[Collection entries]
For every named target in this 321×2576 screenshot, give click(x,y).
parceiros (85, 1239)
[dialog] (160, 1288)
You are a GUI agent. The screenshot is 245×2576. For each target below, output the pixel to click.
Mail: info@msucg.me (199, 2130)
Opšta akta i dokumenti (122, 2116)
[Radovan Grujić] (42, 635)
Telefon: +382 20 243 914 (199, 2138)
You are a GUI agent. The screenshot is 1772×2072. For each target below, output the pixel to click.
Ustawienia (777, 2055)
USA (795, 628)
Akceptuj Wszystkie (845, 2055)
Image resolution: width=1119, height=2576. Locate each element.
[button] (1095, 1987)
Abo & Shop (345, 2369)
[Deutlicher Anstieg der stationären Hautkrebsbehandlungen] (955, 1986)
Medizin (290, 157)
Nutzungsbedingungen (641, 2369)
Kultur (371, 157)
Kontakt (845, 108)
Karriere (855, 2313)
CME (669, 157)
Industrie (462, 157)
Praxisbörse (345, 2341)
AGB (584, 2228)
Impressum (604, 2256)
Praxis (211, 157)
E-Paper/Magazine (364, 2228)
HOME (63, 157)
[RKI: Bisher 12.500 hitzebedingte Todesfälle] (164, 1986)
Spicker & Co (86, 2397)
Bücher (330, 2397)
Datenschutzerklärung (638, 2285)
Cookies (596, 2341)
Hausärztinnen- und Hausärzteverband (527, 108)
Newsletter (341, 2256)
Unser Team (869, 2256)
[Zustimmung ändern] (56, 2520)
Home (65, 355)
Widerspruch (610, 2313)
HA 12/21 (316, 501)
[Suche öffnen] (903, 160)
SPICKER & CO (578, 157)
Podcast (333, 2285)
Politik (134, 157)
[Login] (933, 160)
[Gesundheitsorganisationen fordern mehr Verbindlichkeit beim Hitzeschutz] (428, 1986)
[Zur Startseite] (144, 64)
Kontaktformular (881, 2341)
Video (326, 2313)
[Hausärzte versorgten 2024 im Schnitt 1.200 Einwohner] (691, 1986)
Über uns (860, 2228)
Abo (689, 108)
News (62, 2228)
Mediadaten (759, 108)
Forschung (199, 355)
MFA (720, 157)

# WORK TASK
Give back the whole of the data above, exactly as written.

# TASK ANSWER
For every named target in this 321×2576 screenshot, give click(x,y).
parceiros (85, 1239)
[dialog] (160, 1288)
You are a GUI agent. The screenshot is 245×2576. For each target below, output the pixel to click.
Mail: info@msucg.me (199, 2130)
Opšta akta i dokumenti (122, 2116)
[Radovan Grujić] (42, 635)
Telefon: +382 20 243 914 (199, 2138)
You are a GUI agent. The screenshot is 1772×2072. For each target below, output the pixel to click.
Ustawienia (777, 2055)
USA (795, 628)
Akceptuj Wszystkie (845, 2055)
Image resolution: width=1119, height=2576. Locate each element.
[button] (1095, 1987)
Abo & Shop (345, 2369)
[Deutlicher Anstieg der stationären Hautkrebsbehandlungen] (955, 1986)
Medizin (290, 157)
Nutzungsbedingungen (641, 2369)
Kultur (371, 157)
Kontakt (845, 108)
Karriere (855, 2313)
CME (669, 157)
Industrie (462, 157)
Praxisbörse (345, 2341)
AGB (584, 2228)
Impressum (604, 2256)
Praxis (211, 157)
E-Paper/Magazine (364, 2228)
HOME (63, 157)
[RKI: Bisher 12.500 hitzebedingte Todesfälle] (164, 1986)
Spicker & Co (86, 2397)
Bücher (330, 2397)
Datenschutzerklärung (638, 2285)
Cookies (596, 2341)
Hausärztinnen- und Hausärzteverband (527, 108)
Newsletter (341, 2256)
Unser Team (869, 2256)
[Zustimmung ändern] (56, 2520)
Home (65, 355)
Widerspruch (610, 2313)
HA 12/21 (316, 501)
[Suche öffnen] (903, 160)
SPICKER & CO (578, 157)
Podcast (333, 2285)
Politik (134, 157)
[Login] (933, 160)
[Gesundheitsorganisationen fordern mehr Verbindlichkeit beim Hitzeschutz] (428, 1986)
[Zur Startseite] (144, 64)
Kontaktformular (881, 2341)
Video (326, 2313)
[Hausärzte versorgten 2024 im Schnitt 1.200 Einwohner] (691, 1986)
Über uns (860, 2228)
Abo (689, 108)
News (62, 2228)
Mediadaten (759, 108)
Forschung (199, 355)
MFA (720, 157)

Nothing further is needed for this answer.